Stored records:

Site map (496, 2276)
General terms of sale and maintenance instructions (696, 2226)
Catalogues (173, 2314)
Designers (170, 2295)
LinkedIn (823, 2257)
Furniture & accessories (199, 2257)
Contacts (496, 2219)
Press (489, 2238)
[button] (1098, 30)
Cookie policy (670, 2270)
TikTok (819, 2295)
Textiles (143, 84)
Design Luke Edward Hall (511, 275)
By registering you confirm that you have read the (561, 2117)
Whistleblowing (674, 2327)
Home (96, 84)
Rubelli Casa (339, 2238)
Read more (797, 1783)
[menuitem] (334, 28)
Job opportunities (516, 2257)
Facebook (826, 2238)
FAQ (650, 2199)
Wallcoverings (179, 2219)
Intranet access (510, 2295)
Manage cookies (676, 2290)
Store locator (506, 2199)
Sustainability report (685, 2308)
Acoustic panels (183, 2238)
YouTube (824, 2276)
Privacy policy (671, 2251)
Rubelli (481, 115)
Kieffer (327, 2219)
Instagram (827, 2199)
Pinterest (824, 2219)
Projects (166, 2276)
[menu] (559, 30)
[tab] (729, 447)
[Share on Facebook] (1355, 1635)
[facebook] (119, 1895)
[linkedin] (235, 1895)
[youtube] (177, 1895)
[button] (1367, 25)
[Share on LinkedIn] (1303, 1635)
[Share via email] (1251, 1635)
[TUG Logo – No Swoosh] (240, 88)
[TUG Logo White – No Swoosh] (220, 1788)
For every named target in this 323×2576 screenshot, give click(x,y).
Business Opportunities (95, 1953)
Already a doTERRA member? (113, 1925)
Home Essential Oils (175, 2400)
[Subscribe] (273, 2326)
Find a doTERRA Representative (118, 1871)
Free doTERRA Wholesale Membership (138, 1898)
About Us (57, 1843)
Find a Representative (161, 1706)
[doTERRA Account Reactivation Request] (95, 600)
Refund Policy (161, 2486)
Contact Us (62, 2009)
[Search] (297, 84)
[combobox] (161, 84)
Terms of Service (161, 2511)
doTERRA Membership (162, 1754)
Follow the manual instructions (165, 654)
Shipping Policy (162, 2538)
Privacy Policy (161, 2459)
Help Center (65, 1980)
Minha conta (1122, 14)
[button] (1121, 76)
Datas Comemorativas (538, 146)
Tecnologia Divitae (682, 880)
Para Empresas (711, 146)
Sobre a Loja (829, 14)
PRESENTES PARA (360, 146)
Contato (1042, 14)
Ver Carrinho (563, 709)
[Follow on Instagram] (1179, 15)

To do: Each line that has the word "Representative" counts once. How many such lines are in the data? Give the number alone.

Solution to the problem: 2